As she was placing rivets in the row of holes where the edge of the middle skin overlaps the inner edge of the outer skin, she came to a hole that didn't seem to be a hole. She could see the two holes from the skins, but there was nothing but solid aluminum where the rib should be. With her recent focus on drills, her first inclination was to grab a drill and create a hole where none existed, but she thought that it was unlikely that at this stage in building the plane that we had found a hole that Van's had forgotten to drill for us.

I crawled underneath the wing to see what was wrong.

Oh my!! How in the world had I missed that when I was clecoing the skin on! It's not even in the same zip code! Fortunately no rivets had been pulled and no new holes had been drilled so it was an easy fix. We were soon done.


In her recently (and suddenly) discovered latent interest in quality control, she found a rivet that didn't seem to meet her equally new high riveting standards.

I took a look at it. It seemed fine to me.

She disagreed, but reluctantly deferred to my judgement.

As I busied myself with getting the leading edge of the skins clecoed onto the top of the wing to keep them from flopping around, I learned a lesson on the topic of not leaving the Sharpie marker lying around.

(Cabot is a young Boxer/Black Lab mix who, due to a miscommunication with the vet, was being egregiously overfed to the detriment of his boyish figure)

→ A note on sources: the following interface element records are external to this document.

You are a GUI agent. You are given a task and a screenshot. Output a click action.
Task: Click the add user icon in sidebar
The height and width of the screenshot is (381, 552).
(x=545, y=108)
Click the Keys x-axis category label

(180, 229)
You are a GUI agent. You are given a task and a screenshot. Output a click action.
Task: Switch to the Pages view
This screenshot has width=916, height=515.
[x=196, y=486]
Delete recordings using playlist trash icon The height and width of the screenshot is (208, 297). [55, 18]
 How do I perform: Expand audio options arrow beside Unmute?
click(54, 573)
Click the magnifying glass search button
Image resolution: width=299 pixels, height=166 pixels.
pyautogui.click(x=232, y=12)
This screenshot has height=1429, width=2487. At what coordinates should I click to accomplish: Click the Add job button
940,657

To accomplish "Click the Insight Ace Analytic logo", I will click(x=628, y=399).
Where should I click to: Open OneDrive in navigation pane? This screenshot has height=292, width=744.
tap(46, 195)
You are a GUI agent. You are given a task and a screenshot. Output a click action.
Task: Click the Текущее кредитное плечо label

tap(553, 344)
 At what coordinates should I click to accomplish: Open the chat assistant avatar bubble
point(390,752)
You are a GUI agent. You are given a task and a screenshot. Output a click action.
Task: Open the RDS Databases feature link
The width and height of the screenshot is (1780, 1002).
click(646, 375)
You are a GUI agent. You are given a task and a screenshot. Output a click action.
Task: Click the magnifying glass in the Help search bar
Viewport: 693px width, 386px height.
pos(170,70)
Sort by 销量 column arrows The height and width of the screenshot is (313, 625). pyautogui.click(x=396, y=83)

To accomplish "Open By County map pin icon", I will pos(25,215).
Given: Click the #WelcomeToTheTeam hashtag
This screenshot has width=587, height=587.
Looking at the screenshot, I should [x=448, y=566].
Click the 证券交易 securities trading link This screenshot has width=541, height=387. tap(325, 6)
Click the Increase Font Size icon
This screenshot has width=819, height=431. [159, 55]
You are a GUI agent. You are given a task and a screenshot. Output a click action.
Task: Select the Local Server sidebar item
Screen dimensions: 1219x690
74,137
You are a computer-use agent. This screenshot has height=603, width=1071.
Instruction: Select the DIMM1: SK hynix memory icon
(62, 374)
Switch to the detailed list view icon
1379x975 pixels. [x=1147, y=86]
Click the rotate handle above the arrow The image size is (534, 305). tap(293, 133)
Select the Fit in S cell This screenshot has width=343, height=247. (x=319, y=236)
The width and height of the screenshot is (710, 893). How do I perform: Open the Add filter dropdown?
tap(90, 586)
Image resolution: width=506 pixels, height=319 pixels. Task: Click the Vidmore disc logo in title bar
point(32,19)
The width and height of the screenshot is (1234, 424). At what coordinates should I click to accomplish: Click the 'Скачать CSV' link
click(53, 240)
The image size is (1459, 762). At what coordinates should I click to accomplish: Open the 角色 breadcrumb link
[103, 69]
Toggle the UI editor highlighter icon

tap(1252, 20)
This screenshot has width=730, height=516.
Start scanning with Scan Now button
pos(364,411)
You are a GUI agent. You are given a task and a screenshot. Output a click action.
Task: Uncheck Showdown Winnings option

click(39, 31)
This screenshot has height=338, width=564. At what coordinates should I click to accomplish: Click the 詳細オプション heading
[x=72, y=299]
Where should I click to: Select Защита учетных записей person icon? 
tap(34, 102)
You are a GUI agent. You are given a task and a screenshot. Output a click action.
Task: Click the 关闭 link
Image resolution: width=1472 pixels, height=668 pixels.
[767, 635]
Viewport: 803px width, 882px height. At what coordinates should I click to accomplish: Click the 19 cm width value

By the time we got home, she was in a great mood, albeit quite hungry. And I was again impressed with the amazing mood enhancement that can result from a good night of airplane building.


Anonymous said...


Hugo said...

Dave, maybe she is thinking that someday she'll be able to say, "Hey! I helped build this thing, so you'd BETTER let me take lessons in it!"...?

Rick Lee said...

A good story. The graffiti made me laugh.

Hendrick Adventures said...

What a great experience, building an airplane with your Dad (Daughter)! Enjoy this time like no other. I may ask my 86 year old Mom to pull some rivits to cheer her up in her senior moments.

Mike Norton said...

Dave, What a great story. I know I smile for a week or two when my 15 year old son wants to actually help me with something airplane related or otherwise. It seem they get to a stage where there are more fun things to do then spend time with Dad. So sad!!!!